Circling The Chosson Under The Chuppah

(This should not be relied upon for practical halacha. When a question arises a Rabbi should be consulted.)

1. The common custom amongst ashkenazim is that the kallah and her shushbinim (those who escort her down the aisle) circle the chosson, clockwise, under the chuppah.
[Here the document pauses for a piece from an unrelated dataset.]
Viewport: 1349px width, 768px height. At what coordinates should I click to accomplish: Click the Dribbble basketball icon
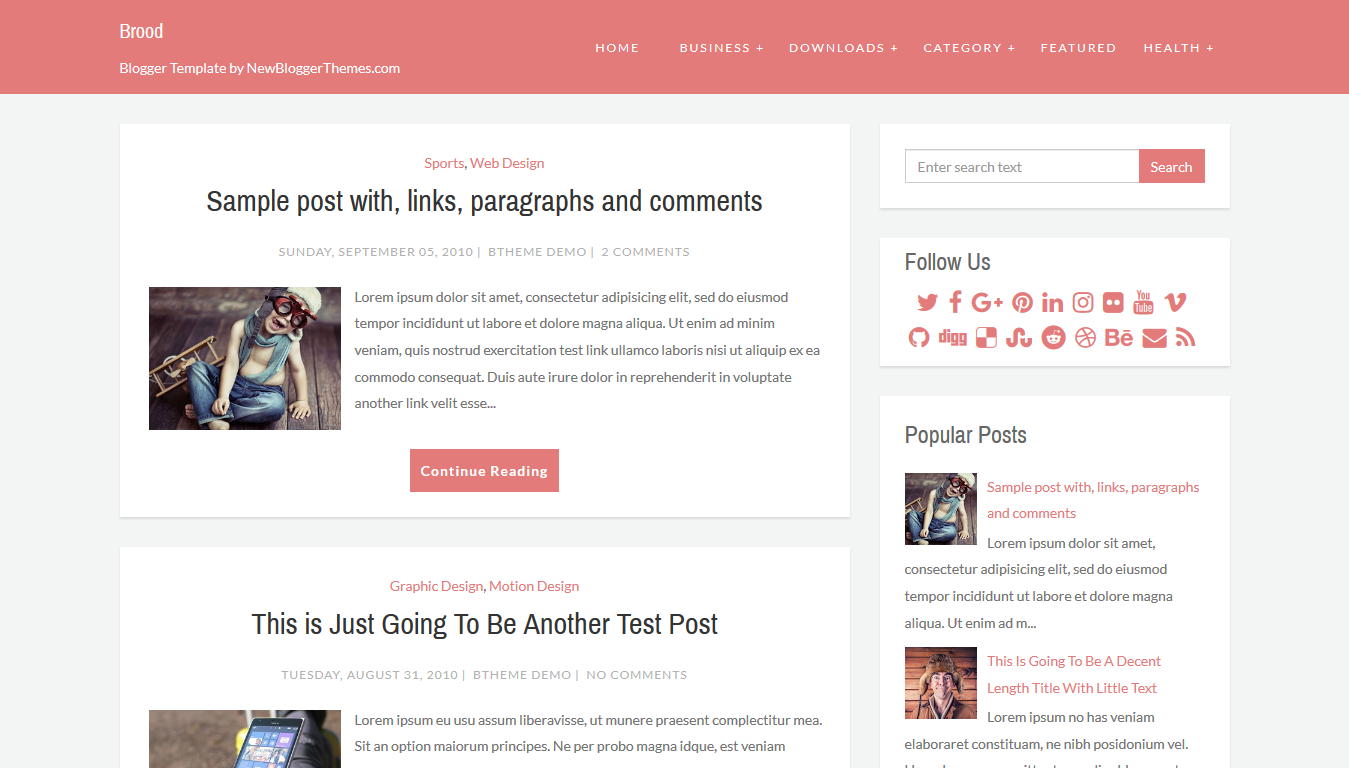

2. Because the chosson has the status of a king, the kallah and her attendants (her mother and mother-in-law) walk around the chosson, just as troops march around the king.(see Taamei Haminhagim 961) 3. The Kitzur Shulchan Aruch (147:5) writes that they circle the chosson seven times. Harav Aryeh Kaplan zt”l explains that the seven circuits allude to the seven shepherds of Israel (Avraham, Yitzchak, Yaakov, Moshe, Aharon, Yosef and Dovid) and the seven prophetesses (Sarah, Miriam, Devorah, Chanah, Avigayil, Chuldah and Esther). Some say that they allude to the three Patriarchs and four Matriarchs. It is the couple’s hope that in the merit of all these great ancestors, their marriage will be blessed with success.

4. Others have the custom to circle the chosson three times (Shulchan Haezer 7:4). Why three circuits are made is a matter of conjecture. The number three occurs several times in the subject of marriage, the Bible mentions betrothal (ki yikach) three times, a man may legally betroth a woman in one of three ways, and his obligations to his wife are subsumed under three general biblical requirements of food, clothing, and conjugal relations.

5. The custom of Chabad Chassidim is that the kallah and both pairs of shushbinim (male and female) all walk around the chosson. (Sefer Haminhagim page 67)

6. Sefardim do not have the custom of circling the chosson (Shulchan Haezer ibid.).

7. While the kallah is circling the chosson, the cantor chants “mi ben siach shoshan chochim ahavas kallah misos dodim hu yivarech es hechosson ves hakallah.” (May the one who speaks of the rose of thorns, the affection of the kallah, the joy of the beloved, may He bless the chosson and the kallah). (Shaar Hakollel)

Others, such as Square Chassidim, do not recite this poem (Netai Gavriel on Nisuin).